I'm dusting off an old CD here, and showing off my first work with Photoshop. This was the project that 10 years ago convinced me I needed a digital darkroom.
Here are two pictures from an early Photo CD. This was one of the first Photo CD's ever made. Kodak announced, and I decided to see what they could do with a couple rolls of film I had just shot.
These are what I call vacation quality pictures. They are nice, but neither is dramatic, and both need words to finish the story.
The first picture is crossing a dry creek bed on the Burr Trail. At least, it's supposed to be dry. But rain has been falling in the mountains and this creek had water in it. Marty and I were worried that flashfloods might come roaring down one of these creeks the same time we were. We found out later that flashfloods are a summer hazard associated with thunderstorm cloudbursts; but it was a winter drizzle was filling these creeks, car-swallowing mud holes were a possibility, but flashfloods were out.
The second picture is the Wasatch mountains viewed from across Utah lake on a warm spring afternoon. The Wasatch are a geological curiousity: they have no foothills. This makes them some of the world's most photogenic mountains. They look like "real mountains" from close or from far away. This shot is about 100 miles north of the first shot and taken a month later.

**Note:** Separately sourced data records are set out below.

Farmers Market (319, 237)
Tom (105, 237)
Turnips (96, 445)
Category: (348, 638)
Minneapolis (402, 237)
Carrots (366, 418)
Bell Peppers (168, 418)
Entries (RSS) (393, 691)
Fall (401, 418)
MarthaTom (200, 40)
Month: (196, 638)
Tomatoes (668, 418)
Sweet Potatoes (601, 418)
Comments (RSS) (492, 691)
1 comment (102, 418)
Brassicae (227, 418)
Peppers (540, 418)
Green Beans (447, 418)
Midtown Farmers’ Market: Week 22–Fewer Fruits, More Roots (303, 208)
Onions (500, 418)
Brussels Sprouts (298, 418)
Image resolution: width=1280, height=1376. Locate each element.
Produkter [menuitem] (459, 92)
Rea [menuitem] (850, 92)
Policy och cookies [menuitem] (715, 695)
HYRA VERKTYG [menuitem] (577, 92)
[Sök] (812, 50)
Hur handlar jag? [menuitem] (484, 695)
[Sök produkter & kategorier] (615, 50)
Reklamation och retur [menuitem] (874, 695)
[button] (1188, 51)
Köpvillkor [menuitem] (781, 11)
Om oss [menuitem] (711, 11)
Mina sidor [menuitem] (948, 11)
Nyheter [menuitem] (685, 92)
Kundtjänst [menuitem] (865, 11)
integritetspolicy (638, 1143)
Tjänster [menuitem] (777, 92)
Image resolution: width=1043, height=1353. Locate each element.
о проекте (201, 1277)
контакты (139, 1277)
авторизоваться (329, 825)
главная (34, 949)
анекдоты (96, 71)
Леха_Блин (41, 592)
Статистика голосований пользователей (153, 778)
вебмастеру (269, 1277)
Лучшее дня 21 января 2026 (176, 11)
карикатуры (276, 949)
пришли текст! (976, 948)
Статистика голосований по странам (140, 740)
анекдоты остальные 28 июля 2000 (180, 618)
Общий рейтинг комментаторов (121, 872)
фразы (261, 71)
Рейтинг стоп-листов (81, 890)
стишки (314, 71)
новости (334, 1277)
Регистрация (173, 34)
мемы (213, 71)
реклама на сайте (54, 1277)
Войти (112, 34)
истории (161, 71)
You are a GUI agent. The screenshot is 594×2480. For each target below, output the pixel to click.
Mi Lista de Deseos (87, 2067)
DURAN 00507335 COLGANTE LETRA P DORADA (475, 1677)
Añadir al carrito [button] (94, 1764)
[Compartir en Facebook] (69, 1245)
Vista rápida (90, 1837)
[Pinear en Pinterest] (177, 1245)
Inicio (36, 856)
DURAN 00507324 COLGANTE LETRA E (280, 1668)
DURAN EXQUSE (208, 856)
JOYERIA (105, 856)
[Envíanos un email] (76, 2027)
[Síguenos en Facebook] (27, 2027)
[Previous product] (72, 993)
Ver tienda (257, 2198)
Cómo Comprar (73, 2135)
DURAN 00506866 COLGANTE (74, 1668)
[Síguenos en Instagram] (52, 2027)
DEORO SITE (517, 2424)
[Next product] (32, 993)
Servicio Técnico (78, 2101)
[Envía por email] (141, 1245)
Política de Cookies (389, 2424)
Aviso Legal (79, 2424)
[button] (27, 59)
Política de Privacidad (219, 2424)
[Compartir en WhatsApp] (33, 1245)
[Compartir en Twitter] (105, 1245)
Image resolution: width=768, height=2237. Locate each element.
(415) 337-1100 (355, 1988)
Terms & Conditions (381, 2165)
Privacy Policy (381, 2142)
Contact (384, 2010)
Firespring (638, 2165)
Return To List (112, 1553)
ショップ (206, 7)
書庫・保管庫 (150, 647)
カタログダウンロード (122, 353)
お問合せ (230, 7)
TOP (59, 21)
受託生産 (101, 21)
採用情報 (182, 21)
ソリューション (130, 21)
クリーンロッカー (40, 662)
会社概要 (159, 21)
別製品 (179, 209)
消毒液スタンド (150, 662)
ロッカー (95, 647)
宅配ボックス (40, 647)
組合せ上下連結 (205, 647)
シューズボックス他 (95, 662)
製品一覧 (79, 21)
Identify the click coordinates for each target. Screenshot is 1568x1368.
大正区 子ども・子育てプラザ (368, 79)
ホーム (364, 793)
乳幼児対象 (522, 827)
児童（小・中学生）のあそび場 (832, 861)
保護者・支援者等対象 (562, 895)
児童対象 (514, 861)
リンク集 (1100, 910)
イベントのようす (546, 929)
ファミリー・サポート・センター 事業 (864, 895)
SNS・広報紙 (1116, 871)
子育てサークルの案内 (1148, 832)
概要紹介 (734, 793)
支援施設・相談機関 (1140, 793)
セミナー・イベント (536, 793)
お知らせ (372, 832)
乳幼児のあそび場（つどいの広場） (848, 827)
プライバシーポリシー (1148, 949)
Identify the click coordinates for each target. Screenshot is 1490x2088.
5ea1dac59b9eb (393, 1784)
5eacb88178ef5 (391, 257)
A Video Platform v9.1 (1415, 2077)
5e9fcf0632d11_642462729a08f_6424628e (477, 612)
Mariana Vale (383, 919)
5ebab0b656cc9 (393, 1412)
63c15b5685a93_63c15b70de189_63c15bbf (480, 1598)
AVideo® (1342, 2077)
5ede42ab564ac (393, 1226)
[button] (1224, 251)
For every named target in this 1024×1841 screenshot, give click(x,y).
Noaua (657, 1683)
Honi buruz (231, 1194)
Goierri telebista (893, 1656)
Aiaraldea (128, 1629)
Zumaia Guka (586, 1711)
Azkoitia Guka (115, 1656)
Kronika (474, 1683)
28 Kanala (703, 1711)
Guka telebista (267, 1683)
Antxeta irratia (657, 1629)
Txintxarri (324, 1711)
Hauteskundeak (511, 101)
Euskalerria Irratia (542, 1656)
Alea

Both these pictures are nice, but they lack drama. The first shot has action, but the red rock is drab, the sky a boring white, and the high mountains surrounding this creek bed show up as only a narrow purple strip behind the car. The second shot has nice sky and nice mountains, but the foreground is dull and the overall colors are drab. Lets use Photoshop to put them together and enhance the color ranges of each shot. Here's what we get:
Wow! My eyes bugged out as I watched this shot form up! Here's real action, real mountains, real red rock, and real great sky all in one picture. It took me two days of experimenting to build this picture the first time. Now that I know Photoshop better, it took about a half hour to recreate it. This is why I want to do more digital darkroom work!
Here's another example from the same CD.
This first shot is halfway between Capitol Reef National Park and Hanksville Utah. The river is winding through some interesting rock formations, but it's flood stage muddy, and once again, the sky is featureless white. Lets grab my favorite mountain shot from this CD and see what we can come up with...
Nothing like some mountains reflecting in water to dress up a landscape picture.
The reflection is simply cutting and pasting the mountain shot to make a second copy, then flipping the copy over on it's back. The copy is also not enhanced, and brightened a step. The rocks are darkened a step. These actions are handled through layers in Photoshop. This image has three: the mountain layer, the reflection layer and the rocks layer. I cut the sky and river out of the rocks layer to let the other two layers show through.
Another important lesson in this series is how important sky is to landscape shooting. Sky is one third to two thirds of the picture, so most landscapes are really skyscapes in reality. Have a library of nice skies that you can add to pictures with interesting foregrounds and midgrounds.
This lesson is using Photoshop to recover from a mistake. This was a shot I took at Korean Folk Village, outside Suwon, Korea.
I envisioned this shot, but I'm the big guy on the end with the umbrella. A passing by Korean was nice enough to shoot this picture for me. Unfortunately, he didn't see quite the same picture I did. I saw reflections in the water as well as people on the bridge. Not too hard to fix...
I started with the same "mirror copy" that I did with the river picture. It was a little tricker this time since the mirror was not starting from the horizon and running clear to the top. After mirroring in the image I used "rubber stamp" to smudge the line between real water and mirror water and to take out some distracting branches.
Notice also that the image doesn't have to be perfect to "work"--to produce an appropriate impact: the people on the right waiting their turn have their heads cut off in the water reflection. It's not something you notice the first or second time you look at the picture, so I saved myself some time by not fixing it.
Here's another example of disappearing people. The lady on the right may be scintillating in person, but she's not adding to this photo. So... poof! The old man is now alone. This is done using the "rubber stamp" tool. You replace a small part of the image with some other part of the image. In this case, I simply filled the lady in with more tree image from either side of her. I also straightened up the trees by rotating the whole picture.
That's all I've got for you today. I hope you've enjoyed it.